Giles Electric offers a number of low-voltage services. Its main areas of focus are fire alarm systems, IP surveillance, IP access-control systems, communications and network cabling.
“We have also been putting in a lot of wireless access points lately, which has become a new niche for us, which makes sense since we are doing Cat 6 network cabling anyway,” said Bren O’Gorman, project manager.
The company serves a wide variety of customers: commercial, governmental, industrial and residential, including healthcare and entertainment facilities, condominiums and campuses.
While the company’s basic low-voltage training, including proper wiring methods, takes place in-house through apprenticeship training as well as on the job, specialized training occurs through the manufacturers with which Giles Electric does business.
“Manufacturing training is important because, when have new manufacturers, they have new protocols on almost every job,” Giles said. “When we get to the actual equipment, for example, it seems as though every job involves a different manufacturer, and so we have to sit down and learn the details from them.”
After that, the company determines what will be on the management side and what will be on the field programming side.
Giles Electric has a multipronged approach for marketing, including some radio and print.
“However, most of our work on the low-voltage side comes about when we get electrical projects, and we get a lot of those, since we have been around so long,” Giles said. “Once we get that part of the job, then we get into the low-voltage side after that.”
For example, if the company does the electrical work on an office building, it will usually end up integrating with the facility’s data, access controls, CCTV, etc.
Some of the company’s repeat business goes back decades. The company also gets a lot of referrals.
“In terms of the design-build condominium projects we got involved in 1986, we have replaced most of the low-voltage technologies on those a couple of times over since then,” he said. “The lifespan of some of these technologies isn’t long. [In terms of referrals], we do a lot of healthcare work and museum work. Not-for-profit people talk to each other constantly, since they aren’t competitors.”
One such project was the Cici & Hyatt Brown Museum of Art in Daytona Beach, home of the largest collection of Florida art in the world, with 2,600 Florida-themed oil and watercolor paintings.

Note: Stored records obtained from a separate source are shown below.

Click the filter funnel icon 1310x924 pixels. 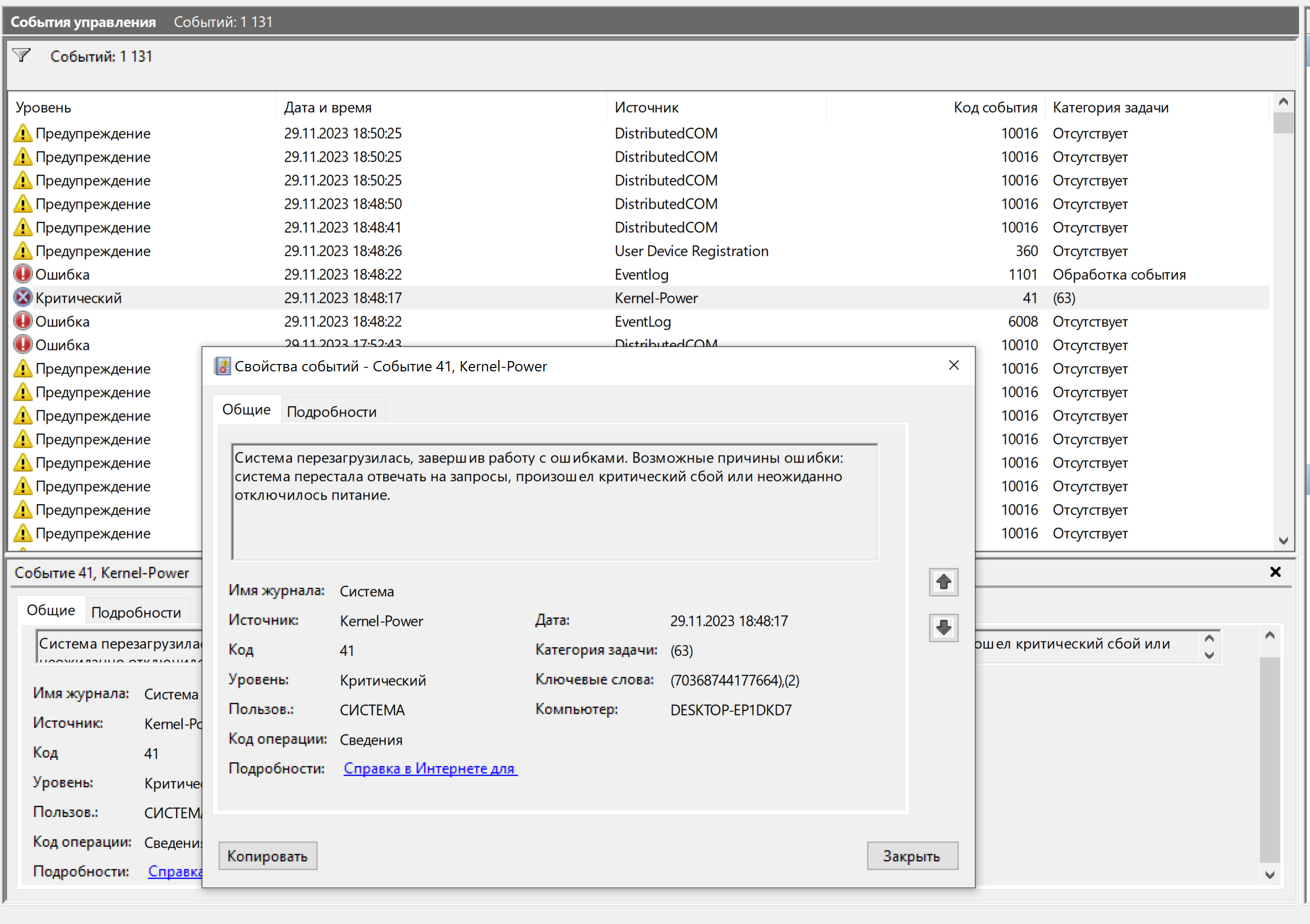click(21, 55)
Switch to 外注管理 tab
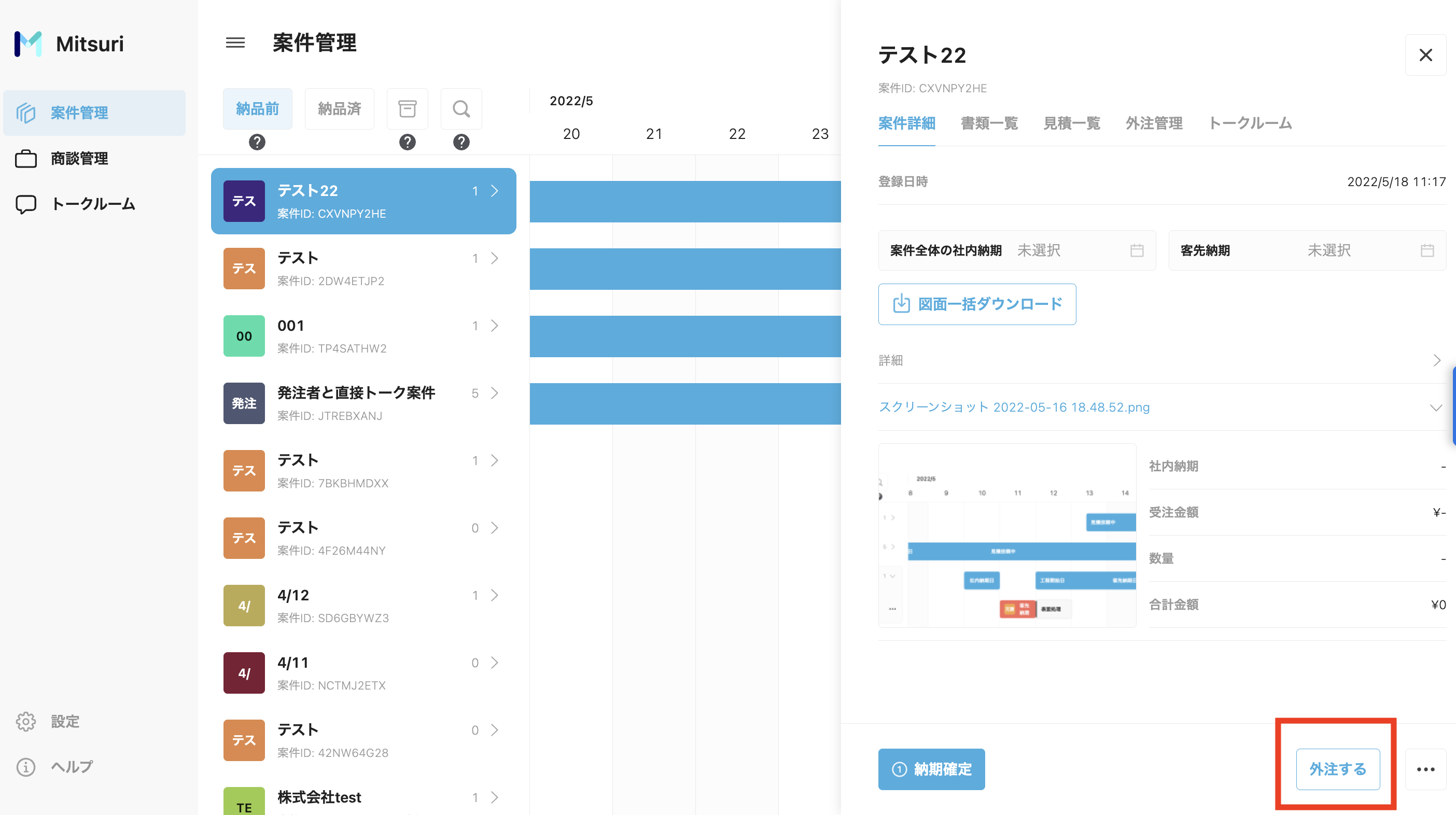 point(1154,123)
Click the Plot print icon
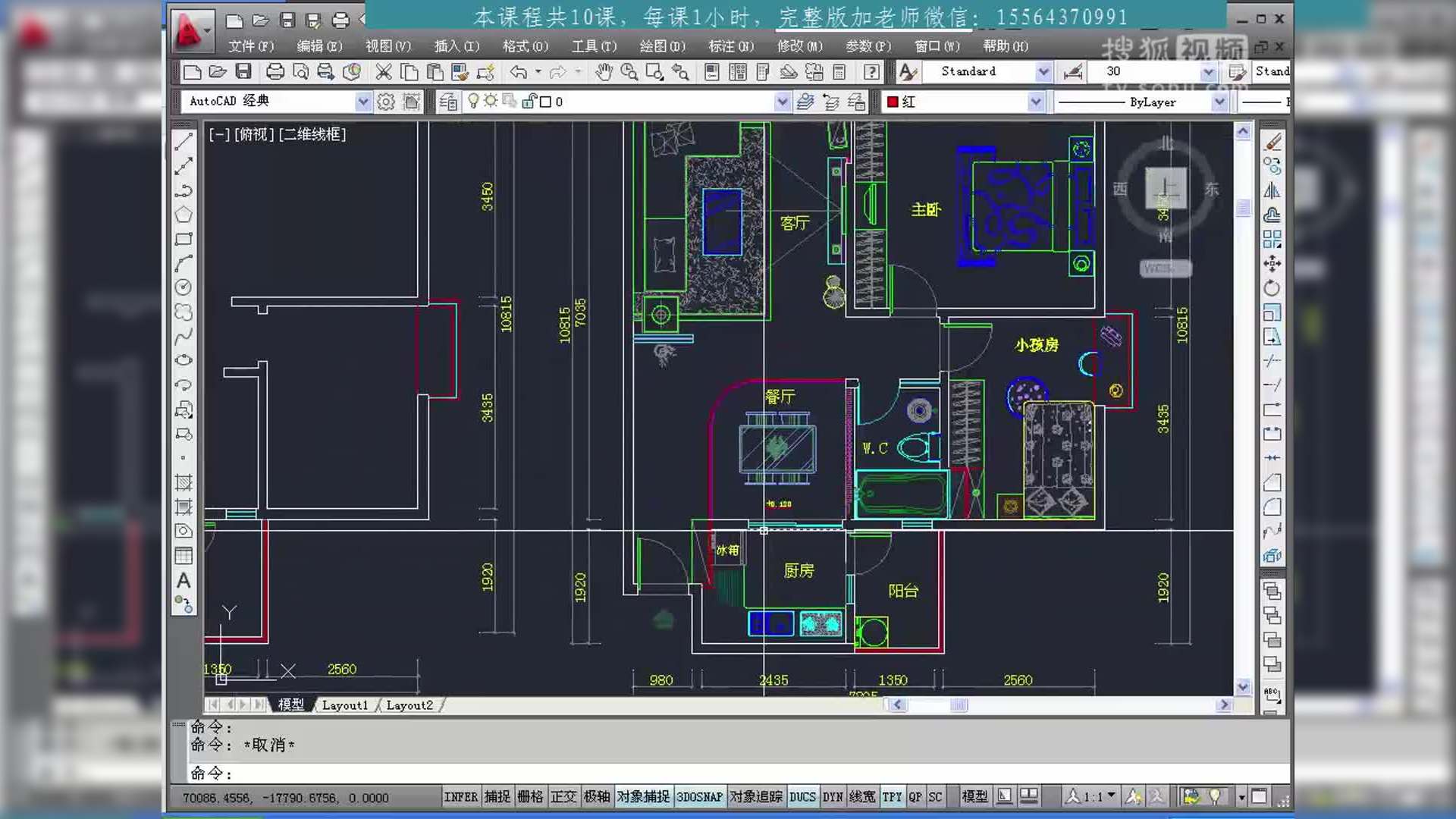 coord(275,72)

“It was a brand-new facility, and we did the electric and the low-voltage, including access controls and CCTV security,” O’Gorman said.
Giles Electric takes a strong interest in power over ethernet (PoE) lighting.
“We are doing a bid for one of these projects now, and we think it is the future of low-voltage,” O’Gorman said. “We have been involved in work with [power over ethernet] surveillance cameras, PoE access control, and wireless access points for about 10 years, but PoE lighting is new.”
PoE delivers power and data through Cat 5 or 6 cables from a power-sourcing equipment, such as a switch directly to the network port of a connected power device. In addition to allowing network administrators to deploy networking devices such as IP surveillance cameras, the low-wattage requirements of LED makes it possible for PoE to power these light sources.
In terms of growing the low-voltage side of the business in general, the company has selected some of its people on the electrical side and begun training them on the low-voltage side, which will enable it to take on more low-voltage work in the future.
“We are also moving into a new building,” Giles said. “We have been in our existing building since 1972, and our new facility will have a dedicated training room.”